Donal memberikan pandangan bagaimana seharusnya sumber pendanaan dalam kelompok volunteer agar tidak melanggar UU Tindak Pidana Pencucian Uang (TPPU).
Ia menggarisbawahi bahwa sumber dana pada intinya tidak boleh berasal dari sumber-sumber kejahatan, seperti tindak pidana korupsi dan tindak pencucian uang. “Itu adalah syarat mutlak,” katanya.
Hal itu dikarenakan sekalipun pengaturan mengenai dana kelompok volunteer berada di luar rezim pemilu, tapi apabila melanggar UU TPPU tetap bisa diproses secara pidana.
“UU TPPU secara jelas melarang orang menerima hasil dari kejahatan. Jadi volunteer yang bekerja untuk kepentingan calon kandidat tidak boleh menerima dana dari sumber yang melakukan dua tindak pidana tersebut,” kata dia menambahkan.
Menurutnya, sumber dana yang sah adalah berasal dari iuran volunteer sendiri, atau yang berkonsep penggalangan publik berupa sumbangan kelompok yang setuju dengan gerakan volunteer.
Donal mencontohkan sumber dana yang diterima kelompok volunteer Join adalah berasal dari publik yang menyumbang, karena ada dorongan untuk mengangkat calon pemipin melalui jalur independen di Jogja.
ICW mendukung adanya tahapan pro justitia atau penyelidikan oleh KPK mengenai dugaan aliran dana ke “Teman Ahok”. Hal itu karena informasi Rp 30 miliar tersebut belum terverifikasi. ICW menganggap tugas KPK untuk menelusuri apakah dana tersebut masuk ranah pidana atau tidak agar tidak terjebak pada ‘gosip politik dan hukum’.
“ICW setuju untuk KPK melakukan penyelidikan. Informasi Rp 30 miliar mempunyai dua makna, yakni apakah itu benar ada tindak pidana atau tidak. Kalau terbukti ada pelanggaran tentu menjadi kewenangan KPK untuk melakukan penindakan.
Donal berharap “Teman Ahok” tidak alergi terhadap proses penyelidikan sumber dana mereka oleh KPK, karena belum tentu akan menjadi tindakan pidana. “Bukan sesuatu yang aneh apabila KPK sudah menerbitkan sprindik atas kasus ini, karena merupakan standar biasa KPK dalam mengungkap sebuah peristiwa,” katanya.

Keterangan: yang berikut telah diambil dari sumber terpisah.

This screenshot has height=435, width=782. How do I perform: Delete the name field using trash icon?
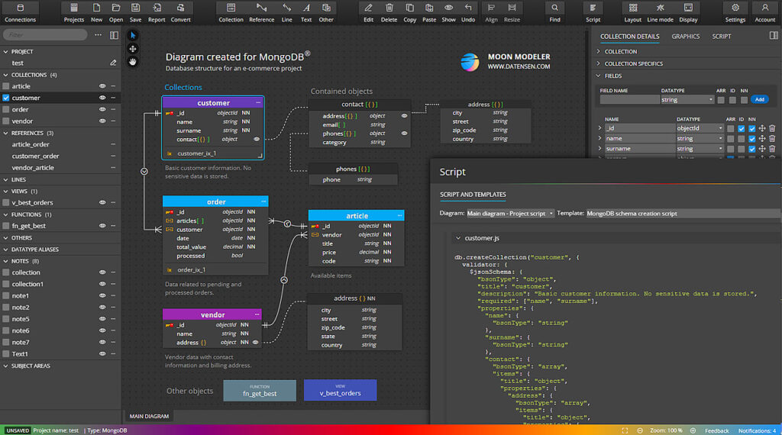click(x=772, y=139)
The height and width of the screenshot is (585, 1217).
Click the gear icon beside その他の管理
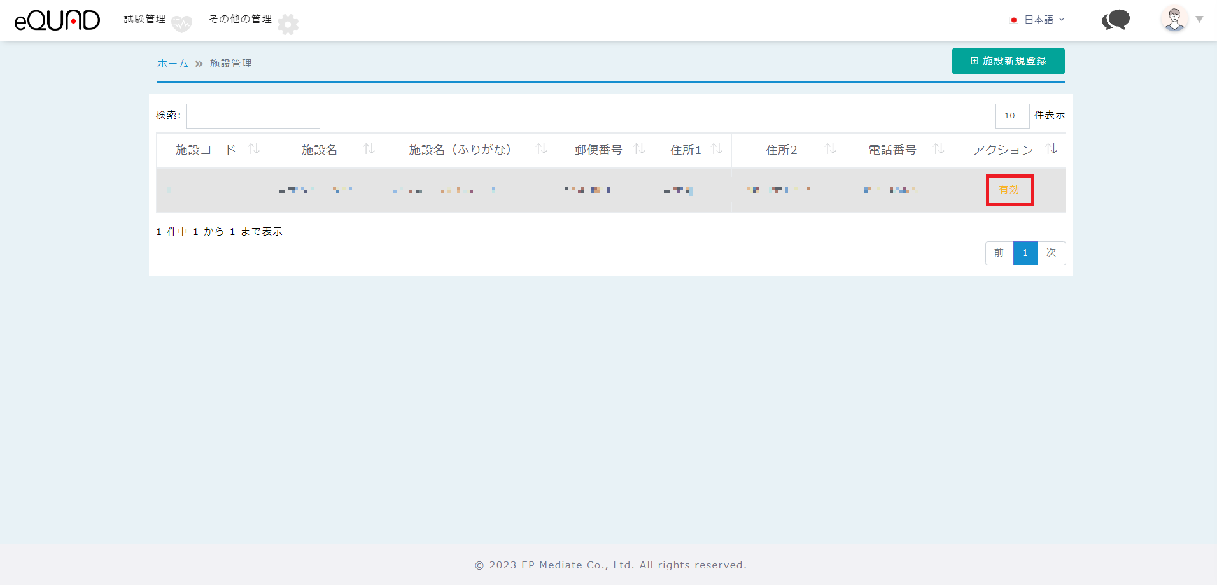click(x=288, y=24)
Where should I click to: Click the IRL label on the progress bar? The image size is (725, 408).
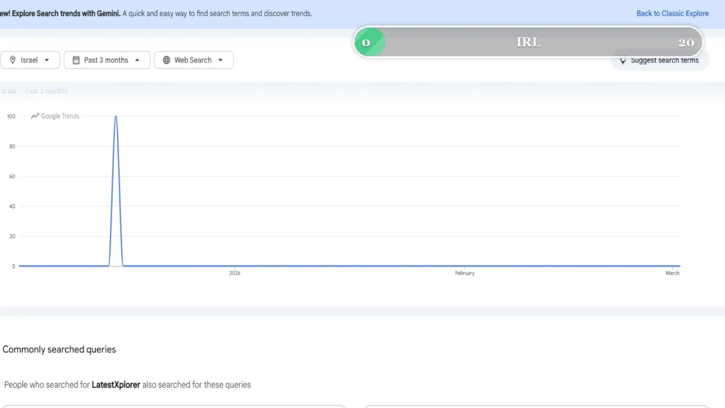[x=528, y=43]
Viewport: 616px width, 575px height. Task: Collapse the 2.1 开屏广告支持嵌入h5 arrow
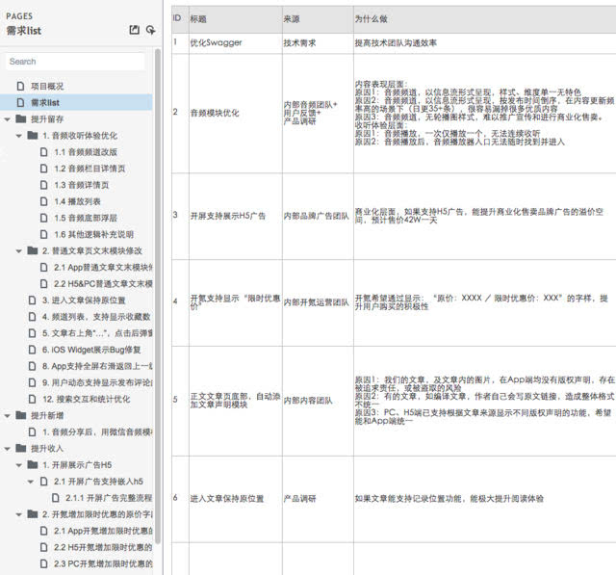click(31, 481)
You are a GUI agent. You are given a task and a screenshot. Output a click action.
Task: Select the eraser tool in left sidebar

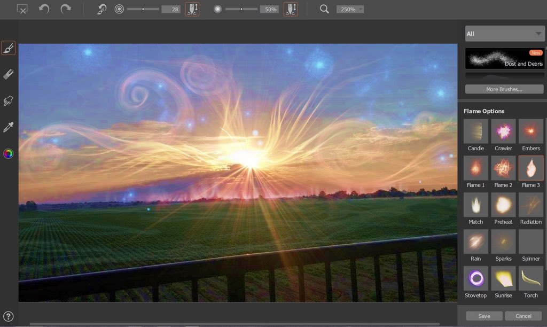8,75
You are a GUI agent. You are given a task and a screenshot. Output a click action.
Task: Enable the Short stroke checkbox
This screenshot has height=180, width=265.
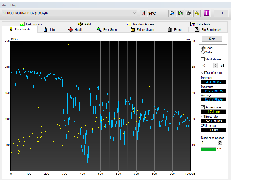(x=203, y=59)
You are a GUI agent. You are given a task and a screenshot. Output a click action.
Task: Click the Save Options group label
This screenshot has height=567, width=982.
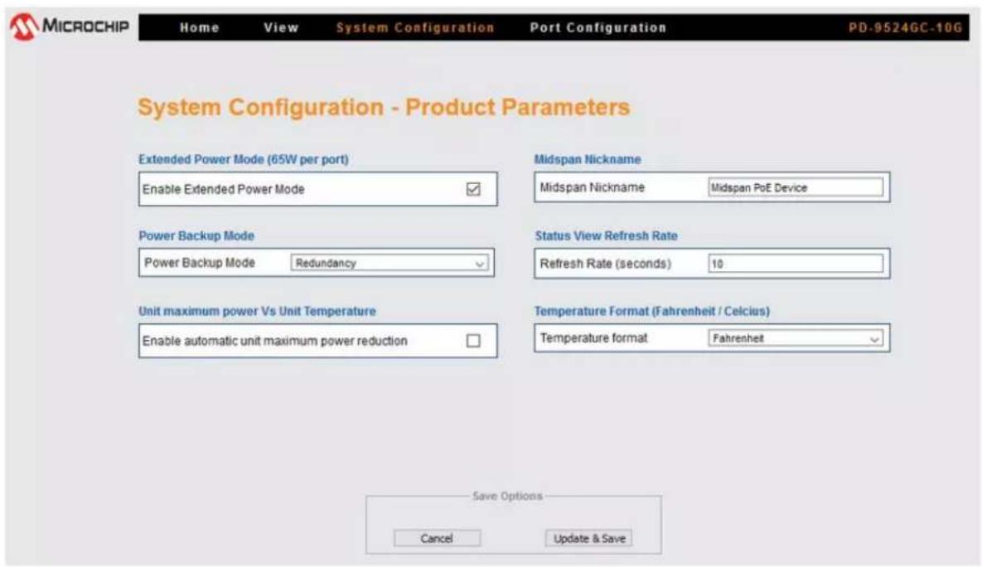pyautogui.click(x=507, y=496)
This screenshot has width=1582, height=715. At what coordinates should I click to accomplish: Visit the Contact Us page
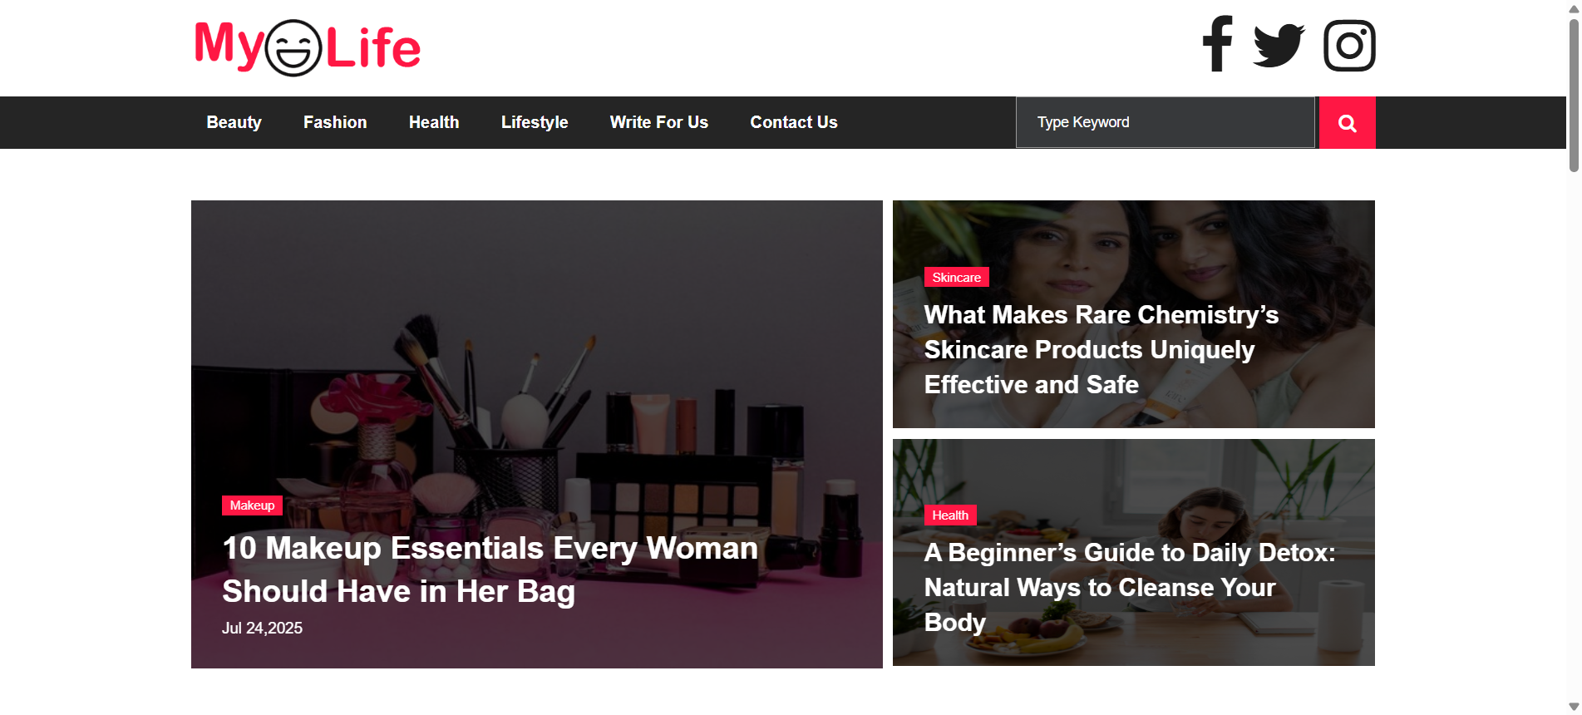point(793,122)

Donal meyakini bahwa KPK tidak akan menelan mentah-mentah informasi mengenai aliran dana tersebut. “Pasti KPK akan melakukan proses-proses validasi.”
Sumber dan jumlah sumbangan pendanaan kampanye bagi kandidat, baik dalam Pilkada, Pemilihan Presiden (Pilpres), maupun Pemilihan Legislatif (Pileg), telah diatur dalam UU Pemilu. Menurut Donal, bila benar ada aliran dana ke “Teman Ahok” sebesar Rp 30 miliar, maka jumlah tersebut merupakan jumlah yang tidak wajar.
“Jadi korporasi yang bersimpati kepada calon kandidat juga bisa menyumbang, tapi dalam batas yang wajar. Di UU Pemilu juga sudah mencantumkan batasan yang diperbolehkan hukum, dan Rp 30 miliar adalah jumlah yang tidak wajar,” ujar dia.
Ia beralasan apabila jumlah sumbangan terlalu besar maka akan mempengaruhi indepedensi kandidat yang diusung. “Sangat disayangkan apabila itu terjadi,” katanya.
Dalam kesempatan itu, Donal juga berharap agar media tidak ikut memojokkan “Teman Ahok”, akan tetapi harus segala hal dari berbagai sudut pandang agar lebih bijak dalam melihat suatu permasalahan. Ia beranggapan pasti segala permasalahan memilki akar mula yang memang harus dicerabut.
Oleh karena itu, Donal mengingatkan kepada partai politik (Parpol) untuk juga menyadari segala bentuk kekurangan yang ada. “Praktik seperti itu sudah banyak terjadi di Pilkada, uang-uang yang begitu besar mengalir ke calon kandidat. Namun, yang terjadi hari ini seolah parpol cuci tangan atau merasa clear dari praktik itu, lalu melihat “Teman Ahok” salah,” katanya.
KPK diharapkan mampu masuk dalam ranah pengawasan dana kampanye.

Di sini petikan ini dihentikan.